The 12 jurors were scheduled to reconvene Monday to weigh the penalty in the case of one-time Army Pfc. Steven Dale Green, 24, of Midland, Texas. Green was convicted Thursday in federal court in Paducah in the March 12, 2006, attack on Abeer Qassim al-Janabi and her family in a village about 20 miles south of Baghdad, Iraq.

One of Green's defense attorneys, Darren Wolff, said the strategy all along was to focus on the penalty phase and avoid a death sentence.

"Is this verdict a surprise to us? No. The goal has always been to save our client's life," Wolff said. "And, now we're going to go to the most important phase, which is the sentencing phase and we're going to accomplish that goal."

The lead prosecutor, Assistant U.S. Attorney Marisa Ford, declined comment.

Green's father, John Green, declined to comment about the verdict, but told The Associated Press that he might testify during the penalty phase of the trial.
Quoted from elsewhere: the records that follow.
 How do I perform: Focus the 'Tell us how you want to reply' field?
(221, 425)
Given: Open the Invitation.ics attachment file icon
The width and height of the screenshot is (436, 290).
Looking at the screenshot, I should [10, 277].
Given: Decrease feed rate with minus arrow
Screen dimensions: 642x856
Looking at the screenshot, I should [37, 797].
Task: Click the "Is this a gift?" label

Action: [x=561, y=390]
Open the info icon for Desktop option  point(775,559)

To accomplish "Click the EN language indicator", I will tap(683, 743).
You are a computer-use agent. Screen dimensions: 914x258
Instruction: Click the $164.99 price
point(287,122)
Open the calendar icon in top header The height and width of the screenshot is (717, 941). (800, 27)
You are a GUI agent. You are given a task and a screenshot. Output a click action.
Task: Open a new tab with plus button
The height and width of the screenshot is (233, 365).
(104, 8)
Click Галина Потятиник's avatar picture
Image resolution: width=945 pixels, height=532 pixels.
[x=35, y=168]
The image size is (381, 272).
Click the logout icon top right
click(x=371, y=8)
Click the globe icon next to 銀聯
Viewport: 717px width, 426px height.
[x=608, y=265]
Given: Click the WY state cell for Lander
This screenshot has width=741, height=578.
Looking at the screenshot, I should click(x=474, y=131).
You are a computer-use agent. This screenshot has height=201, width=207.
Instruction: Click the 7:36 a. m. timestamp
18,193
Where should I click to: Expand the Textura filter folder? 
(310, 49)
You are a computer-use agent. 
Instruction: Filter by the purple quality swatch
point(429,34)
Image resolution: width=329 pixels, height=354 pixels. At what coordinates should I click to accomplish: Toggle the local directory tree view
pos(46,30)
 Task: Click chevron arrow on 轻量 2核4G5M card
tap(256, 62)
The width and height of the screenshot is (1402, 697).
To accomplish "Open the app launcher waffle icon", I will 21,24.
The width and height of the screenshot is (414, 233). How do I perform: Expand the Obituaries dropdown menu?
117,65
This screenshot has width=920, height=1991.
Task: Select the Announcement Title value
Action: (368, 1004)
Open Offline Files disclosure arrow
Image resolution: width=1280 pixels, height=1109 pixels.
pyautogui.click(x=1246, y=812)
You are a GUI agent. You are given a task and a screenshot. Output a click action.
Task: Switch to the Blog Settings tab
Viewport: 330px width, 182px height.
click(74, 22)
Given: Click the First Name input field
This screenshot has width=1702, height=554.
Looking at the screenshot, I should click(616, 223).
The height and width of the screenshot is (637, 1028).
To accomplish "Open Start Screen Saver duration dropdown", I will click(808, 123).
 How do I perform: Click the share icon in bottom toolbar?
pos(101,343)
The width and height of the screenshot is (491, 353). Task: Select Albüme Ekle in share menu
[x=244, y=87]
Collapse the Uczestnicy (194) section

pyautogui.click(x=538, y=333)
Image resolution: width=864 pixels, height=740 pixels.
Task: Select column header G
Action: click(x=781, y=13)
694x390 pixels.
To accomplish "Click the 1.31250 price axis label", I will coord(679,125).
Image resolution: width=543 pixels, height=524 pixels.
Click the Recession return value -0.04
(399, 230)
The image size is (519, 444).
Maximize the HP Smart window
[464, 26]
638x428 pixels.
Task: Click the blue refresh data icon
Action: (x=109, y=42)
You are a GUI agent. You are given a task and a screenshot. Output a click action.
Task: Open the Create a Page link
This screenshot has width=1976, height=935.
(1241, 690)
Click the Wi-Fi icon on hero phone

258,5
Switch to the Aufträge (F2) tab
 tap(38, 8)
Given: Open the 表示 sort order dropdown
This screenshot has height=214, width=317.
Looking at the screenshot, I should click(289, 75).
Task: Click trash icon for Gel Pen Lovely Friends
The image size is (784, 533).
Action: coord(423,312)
In Youssifiyah, a town near where the incident took place, there was praise for the verdict mixed with lingering anger and skepticism.

"If American court has convicted the American soldier I will consider the U.S. government to be just and fair," said Mohammed Abbas Muhsin, 36, an employee at a municipal electricity department. "This verdict will give the rights back to the family, the relatives and the clan of the victim Abeer."

But Ahmed Fadhil al-Khafaji, a 32-year-old barber, said, "The American court and government are just trying to show the world that they are fair and just." He added, "If they are really serious about it, they should hand the soldier over to an Iraqi court to be kept in Abu Ghraib prison and tried by Iraqis."

Civil servant Qassim Abed, 45, said, "Even if this court convicts him, I don't believe he will go to prison," he said. "The court should sentence them all to death for their horrible crimes."

Charges were brought in civilian court under a 2000 law allowing the government to charge former soldiers with alleged crimes committed overseas. Green was charged in June 2006, a month after being discharged from the Army with a personality disorder before the military investigated the murders and rape.

The trial started April 27. Jurors deliberated for more than 10 hours beginning Wednesday before finding Green guilty on all 16 counts.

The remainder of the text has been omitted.